━━━━━ EXTRACTED DATA ━━━━━
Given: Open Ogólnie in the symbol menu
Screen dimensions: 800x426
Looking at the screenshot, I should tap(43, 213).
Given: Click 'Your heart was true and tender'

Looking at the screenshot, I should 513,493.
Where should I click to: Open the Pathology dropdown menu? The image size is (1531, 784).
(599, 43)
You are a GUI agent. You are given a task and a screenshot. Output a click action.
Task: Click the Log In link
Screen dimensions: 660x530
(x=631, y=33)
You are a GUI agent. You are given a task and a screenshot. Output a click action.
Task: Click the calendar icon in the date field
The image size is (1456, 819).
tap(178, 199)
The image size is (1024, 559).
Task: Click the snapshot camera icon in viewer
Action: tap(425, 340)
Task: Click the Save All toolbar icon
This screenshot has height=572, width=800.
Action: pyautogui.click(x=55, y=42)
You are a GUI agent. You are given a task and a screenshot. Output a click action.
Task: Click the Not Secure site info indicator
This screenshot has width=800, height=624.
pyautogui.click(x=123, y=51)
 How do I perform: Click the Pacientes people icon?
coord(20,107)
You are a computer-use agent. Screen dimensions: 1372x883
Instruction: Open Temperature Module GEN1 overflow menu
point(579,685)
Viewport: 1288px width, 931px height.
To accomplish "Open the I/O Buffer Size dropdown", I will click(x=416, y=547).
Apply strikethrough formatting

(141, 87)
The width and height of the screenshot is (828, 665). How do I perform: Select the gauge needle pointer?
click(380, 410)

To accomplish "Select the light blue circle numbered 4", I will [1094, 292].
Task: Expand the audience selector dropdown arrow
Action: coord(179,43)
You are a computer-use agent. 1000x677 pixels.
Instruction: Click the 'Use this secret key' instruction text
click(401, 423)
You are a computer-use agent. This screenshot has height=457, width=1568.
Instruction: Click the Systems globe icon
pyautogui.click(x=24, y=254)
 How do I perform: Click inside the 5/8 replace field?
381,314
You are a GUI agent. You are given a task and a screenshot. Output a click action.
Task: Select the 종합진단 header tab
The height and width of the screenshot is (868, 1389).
━━━━━
YOUR INSTRUCTIONS
Edit the records above so that every occurrence of "GUI agent" becomes "desktop agent", and leave all other text unchanged.

SOLUTION FOR THIS TASK
Given: Open Ogólnie in the symbol menu
Screen dimensions: 800x426
Looking at the screenshot, I should tap(43, 213).
Given: Click 'Your heart was true and tender'

Looking at the screenshot, I should 513,493.
Where should I click to: Open the Pathology dropdown menu? The image size is (1531, 784).
(599, 43)
You are a desktop agent. You are given a task and a screenshot. Output a click action.
Task: Click the Log In link
Screen dimensions: 660x530
(x=631, y=33)
You are a desktop agent. You are given a task and a screenshot. Output a click action.
Task: Click the calendar icon in the date field
The image size is (1456, 819).
tap(178, 199)
The image size is (1024, 559).
Task: Click the snapshot camera icon in viewer
Action: tap(425, 340)
Task: Click the Save All toolbar icon
This screenshot has height=572, width=800.
Action: pyautogui.click(x=55, y=42)
You are a desktop agent. You are given a task and a screenshot. Output a click action.
Task: Click the Not Secure site info indicator
This screenshot has width=800, height=624.
pyautogui.click(x=123, y=51)
 How do I perform: Click the Pacientes people icon?
coord(20,107)
You are a computer-use agent. Screen dimensions: 1372x883
Instruction: Open Temperature Module GEN1 overflow menu
point(579,685)
Viewport: 1288px width, 931px height.
To accomplish "Open the I/O Buffer Size dropdown", I will click(x=416, y=547).
Apply strikethrough formatting

(141, 87)
The width and height of the screenshot is (828, 665). How do I perform: Select the gauge needle pointer?
click(380, 410)

To accomplish "Select the light blue circle numbered 4", I will [1094, 292].
Task: Expand the audience selector dropdown arrow
Action: coord(179,43)
You are a computer-use agent. 1000x677 pixels.
Instruction: Click the 'Use this secret key' instruction text
click(401, 423)
You are a computer-use agent. This screenshot has height=457, width=1568.
Instruction: Click the Systems globe icon
pyautogui.click(x=24, y=254)
 How do I perform: Click inside the 5/8 replace field?
381,314
You are a desktop agent. You are given a task and a screenshot. Output a click action.
Task: Select the 종합진단 header tab
The height and width of the screenshot is (868, 1389).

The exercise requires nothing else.